[DOCUMENT SECTION]

....

The battle against cancer has been an ongoing struggle, but a recent development in the field of immunotherapy has given newfound hope to researchers. Advancements documented in Genome have opened the door for a new era of cancer treatment – with treatment vaccines!

Vaccines work by training the body’s own immune system to fight the problem. Immunotherapy is not a new concept. In fact, impressive results have already been observed when using it to target specific cancerous cells.

The difference between treatment vaccines and preventative vaccines

There is an important difference between treatment vaccines and preventative vaccines though. Preventative vaccines for cancer such as the HPV shot have been around for years and are being constantly improved. They aim at training the body to fight signs of infection, thus helping to prevent the emergence of an environment in which certain types of cancer might arise.

Killer T cells to target cancer - treatment vaccines
Extracting RNA from a patient’s cancer cells, and convincing “killer” T-cells to attack tumors

The new vaccine approach being discussed is a treatment vaccine which teaches the body to attack and kill already live cancer cells.

....

[Collected data]
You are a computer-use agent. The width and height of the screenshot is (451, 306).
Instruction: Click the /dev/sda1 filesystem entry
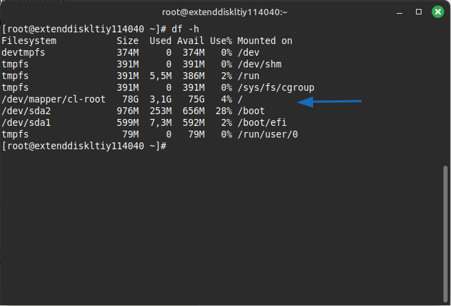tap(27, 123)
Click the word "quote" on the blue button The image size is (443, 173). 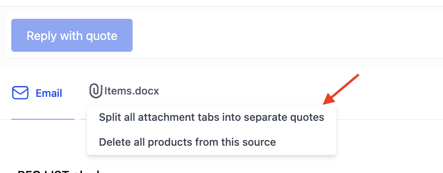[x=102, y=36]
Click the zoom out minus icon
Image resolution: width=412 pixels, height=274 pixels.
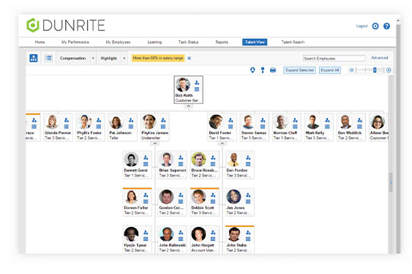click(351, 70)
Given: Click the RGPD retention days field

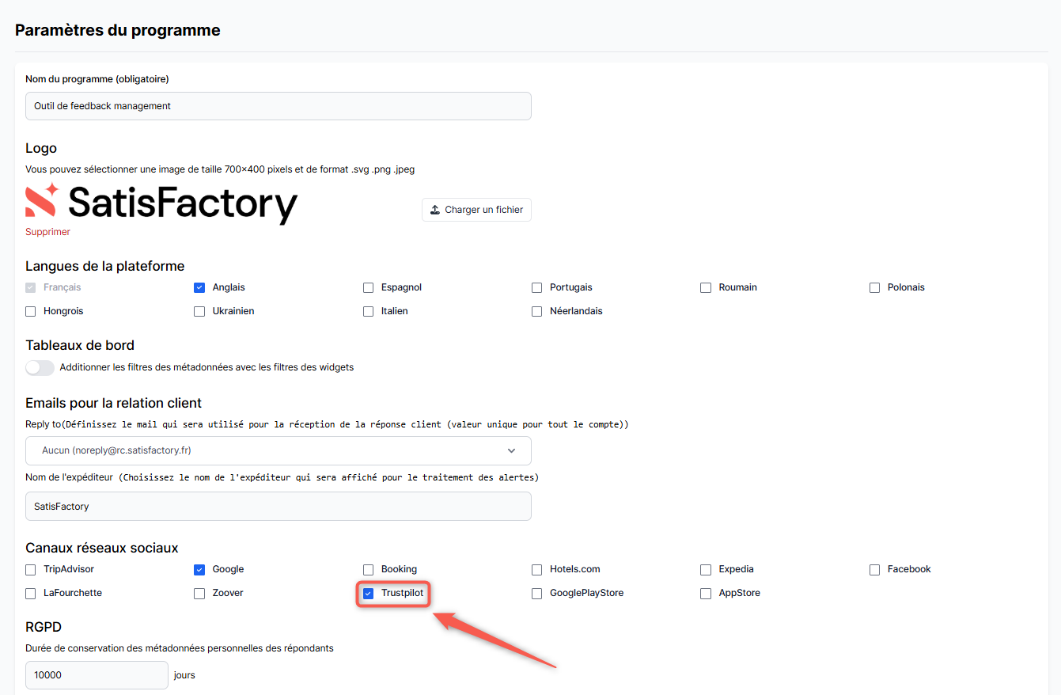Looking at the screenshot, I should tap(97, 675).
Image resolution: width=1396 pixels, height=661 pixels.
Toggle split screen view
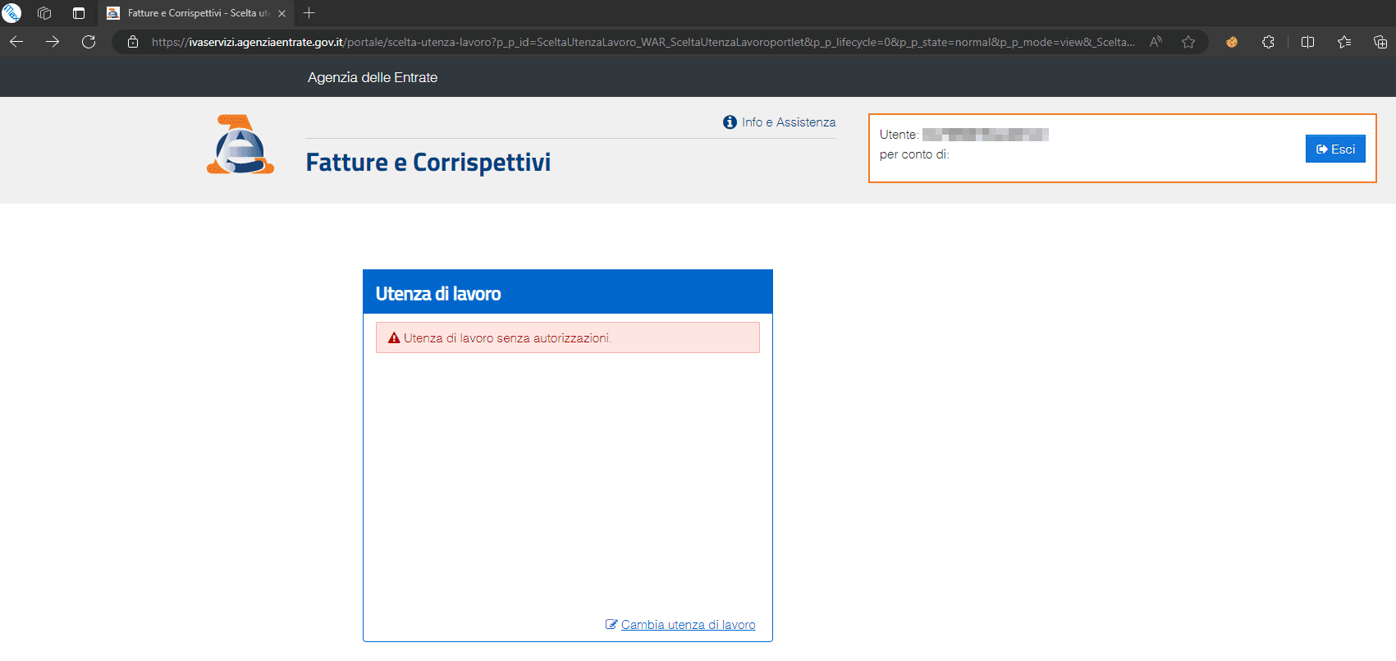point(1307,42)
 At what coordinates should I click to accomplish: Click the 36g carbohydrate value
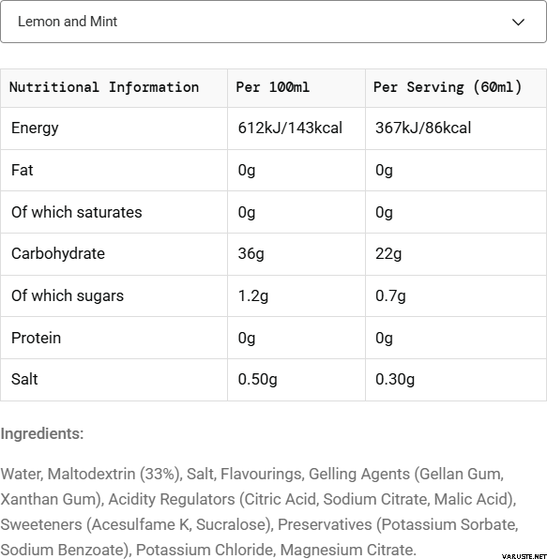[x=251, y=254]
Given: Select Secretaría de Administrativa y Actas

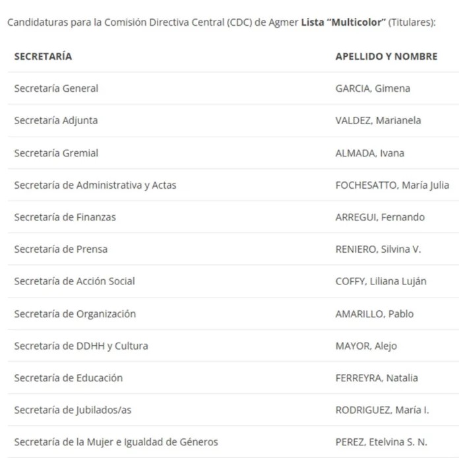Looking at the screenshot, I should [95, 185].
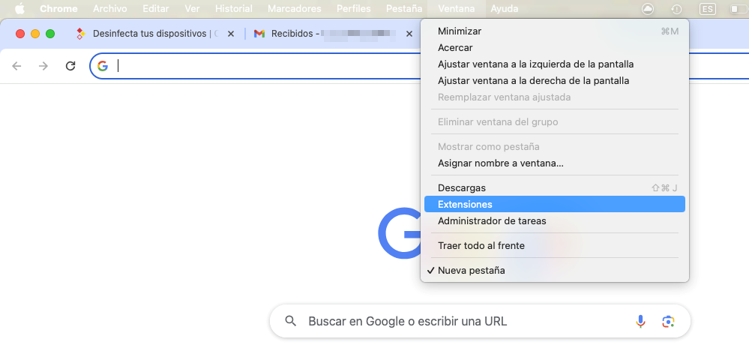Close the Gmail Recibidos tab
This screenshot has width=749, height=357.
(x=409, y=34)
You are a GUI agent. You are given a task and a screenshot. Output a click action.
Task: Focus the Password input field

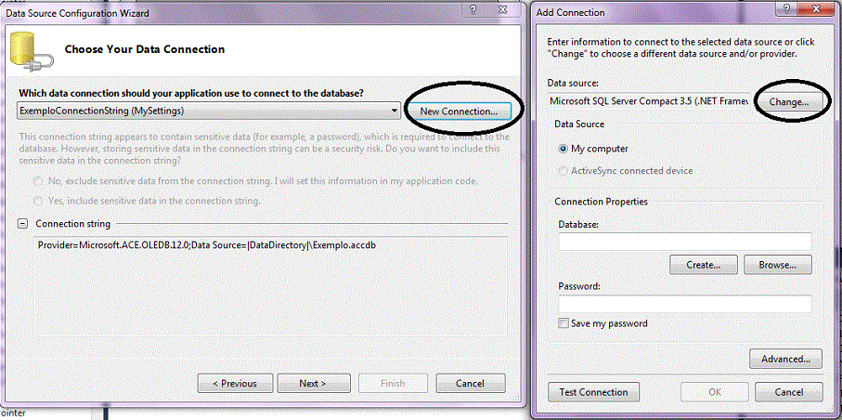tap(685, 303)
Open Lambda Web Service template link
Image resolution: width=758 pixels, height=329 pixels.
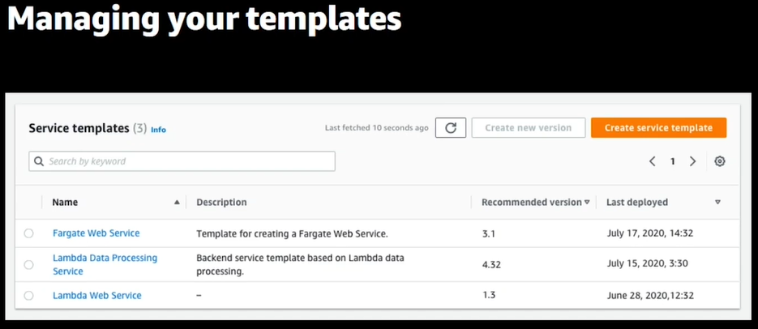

....

[EXERCISE INSTRUCTIONS]
1 > In the cancer vaccine article, what does the new treatment vaccine teach the body to do?
2 > Please continue the cancer vaccine article from its last sentence.
The records play no part in the work that comes next.

[TASK-BY-TASK RESULTS]
1 > It teaches the body to attack and kill already live cancer cells.

2 >
By extracting pieces of RNA from a patient’s cancer cells, researchers have found a way to cater to specific individuals, convincing “killer” T-cells into launching an attack on tumors that a patient has been afflicted with.

Ongoing research has suggested that this innovative approach can be wielded against any type of tumor, anywhere within the body. According to a team of researchers at Johannes Gutneyberg University of Mainz, Germany, these “vaccines are fast and inexpensive to produce, and virtually any tumor antigen can be encoded by RNA.”

This means the vaccine is not only capable of encouraging the immune system to defend itself, but would serve as an easy and readily accessible option to patients in need.

In a field where genetic diversity can impact the effectiveness of treatments from patient to patient, the ability to craft customized treatment vaccines is a valuable improvement in comparison to current methods.

Although this technique is in need of further testing and development, the results have been promising and inspired hope about the future of cancer treatments. This bold idea is only the beginning of what researchers intend to achieve in coming years.